Mit dem festen Willen den ersten Dreier zu holen, fuhr die Mannschaft von Andreas Hennemeier am späten Mittwochnachmittag ins tiefste Lipperland nach Alverdissen. Gegen einen körperlich überlegenen Gegner, der seine Stärken kompromisslos ausspielte, fehlten am Ende wenige Minuten, um wenigsten ein Unentschieden mit auf die Heimreise zu nehmen.

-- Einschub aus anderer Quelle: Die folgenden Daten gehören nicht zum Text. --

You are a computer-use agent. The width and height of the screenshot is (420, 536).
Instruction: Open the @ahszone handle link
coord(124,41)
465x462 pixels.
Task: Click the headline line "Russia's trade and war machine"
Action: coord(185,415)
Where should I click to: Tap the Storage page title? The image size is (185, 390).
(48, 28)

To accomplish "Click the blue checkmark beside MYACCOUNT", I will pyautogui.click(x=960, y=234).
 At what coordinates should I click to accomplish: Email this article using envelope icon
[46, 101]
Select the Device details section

Von Beginn an setzte der FCO die Gäste unter Druck, schaffte es aber nur durch Eckbälle gefährlich vor das Tor zu kommen. Eigene Offensivaktionen gelangen dem SV Werl-Aspe zunächst nicht. Durch eine umstrittene Abseitssituation gelang es dem FCO dann Mitte der ersten Halbzeit in Führung zu gehen. Coach Hennemeier reagierte prompt und brachte eine weitere Offensivkraft. Nun konnten auch die Gäste erste Torannäherungen verbuchen. Die beste Möglichkeit ließ Samet liegen, als sein Schuss von halblinks knapp am Tor vorbeistrich.

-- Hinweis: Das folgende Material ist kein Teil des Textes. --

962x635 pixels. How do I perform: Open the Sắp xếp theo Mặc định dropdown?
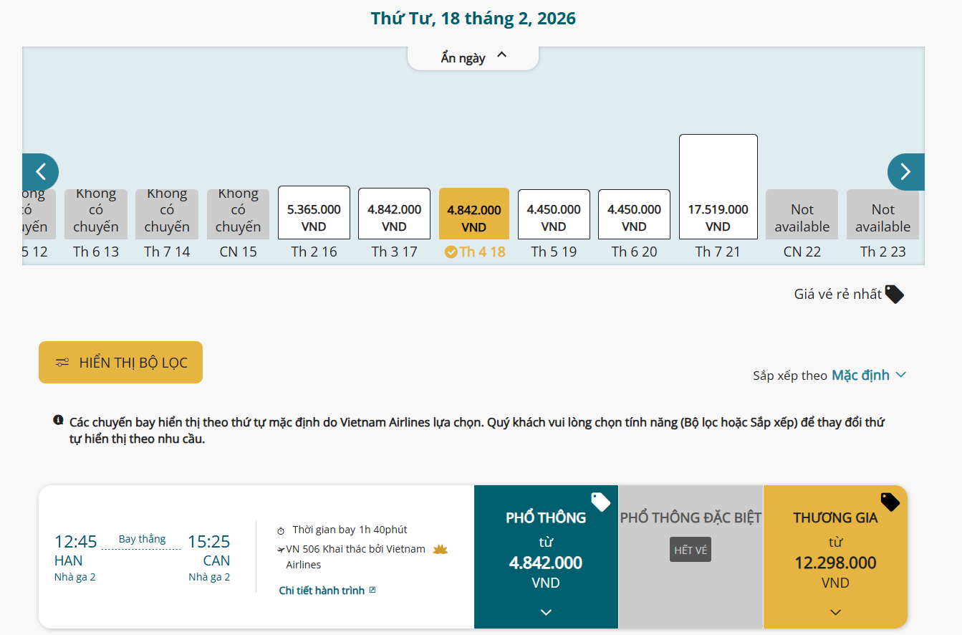click(868, 375)
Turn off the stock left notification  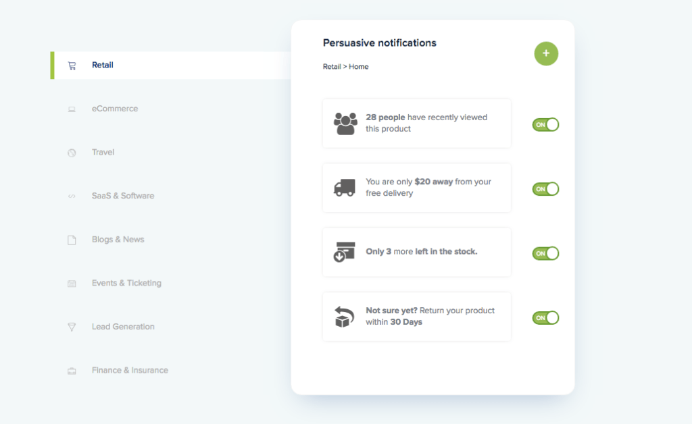545,253
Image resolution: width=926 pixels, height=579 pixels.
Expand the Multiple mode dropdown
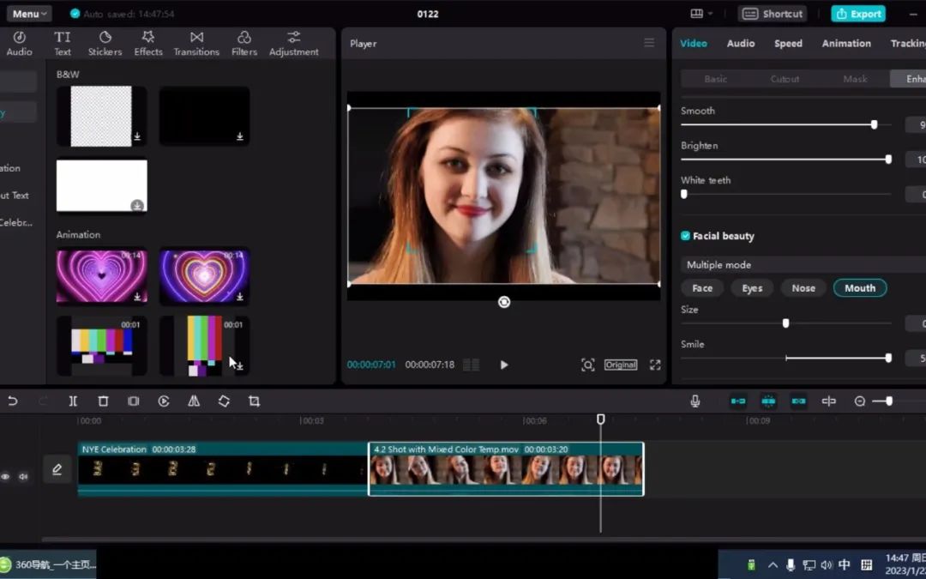[x=803, y=265]
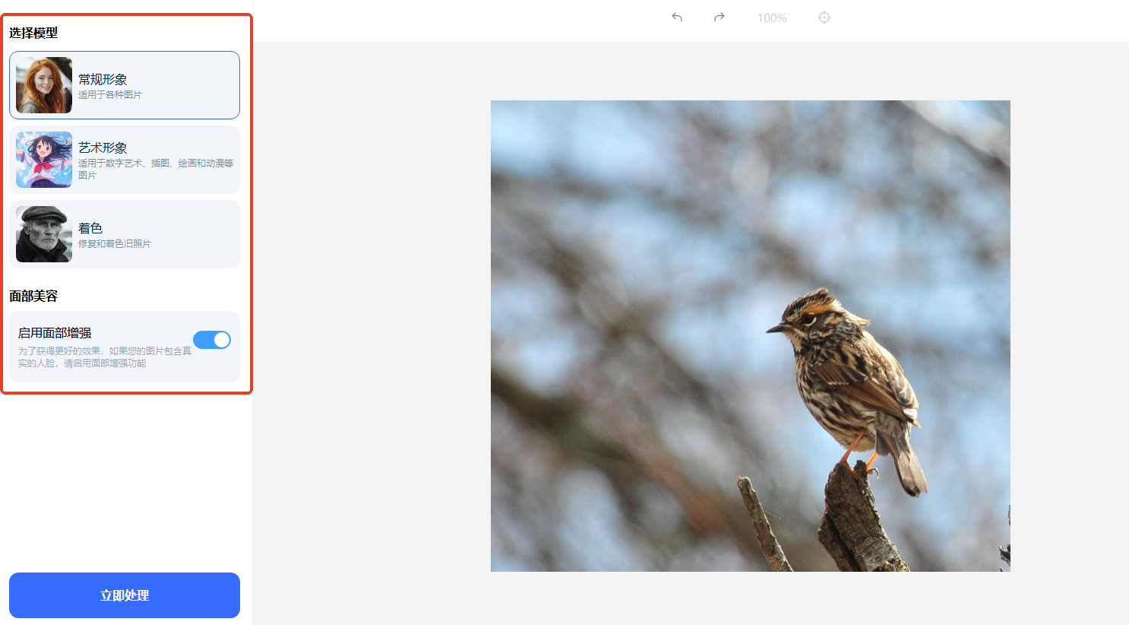Image resolution: width=1129 pixels, height=625 pixels.
Task: Select the 着色 model card
Action: (125, 234)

Die zweite Halbzeit war ausgeglichen. Der SV war in seinen Aktionen leider zu überhastet und bolzte die Bälle oft zu schnell hoch und weit nach vorne. Die extrem robusten, dabei aber auch sehr schnellen Verteidiger des FCO, hatten somit wenig Probleme die Bälle zu klären – allerdings technisch sehr unsauber, in dem sie diese einfach kompromisslos ins Seitenaus pölten. Aspe konnte sich dennoch die ein oder andere Chance erspielen, hatte letztendlich aber kein Glück im Abschluss. Nach einer Ecke von rechts ließ man sogar eine 100% Einschussmöglichkeit ungenutzt.

Der FCO machte es besser. Nach einer Kopfballverlängerung stürmte der schnelle Angreifer aufs Tor und erzielte das 2:0 – Glück jedoch für die Gäste: der Schiedsrichter nahm das Tor auf Grund einer Abseitsstellung wieder zurück.

Mit etwas Glück erzielte Aspe dann 10 Minuten vor Schluss den Ausgleich. Ein Freistoß wurde unhaltbar von einem Abwehrspieler des FCO mit dem Kopf ins eigene Tor verlängert. Nun wollten die Gäste mehr und drückten auf den Siegtreffer, blieben aber in ihren Aktionen zu ungenau und spielten oft zu hastig. Und wenn man vorne die Tore nicht erzielt, kassiert man sie hinten. Diese alte Fußballweisheit bewahrheitete sich kurz vor Schluss. Mit einem Pass aus dem Mittelfeld schickte man den pfeilschnellen Stürmer auf die Reise, der dann ins lange Eck zum 1:2 für das Obere Extertal traf.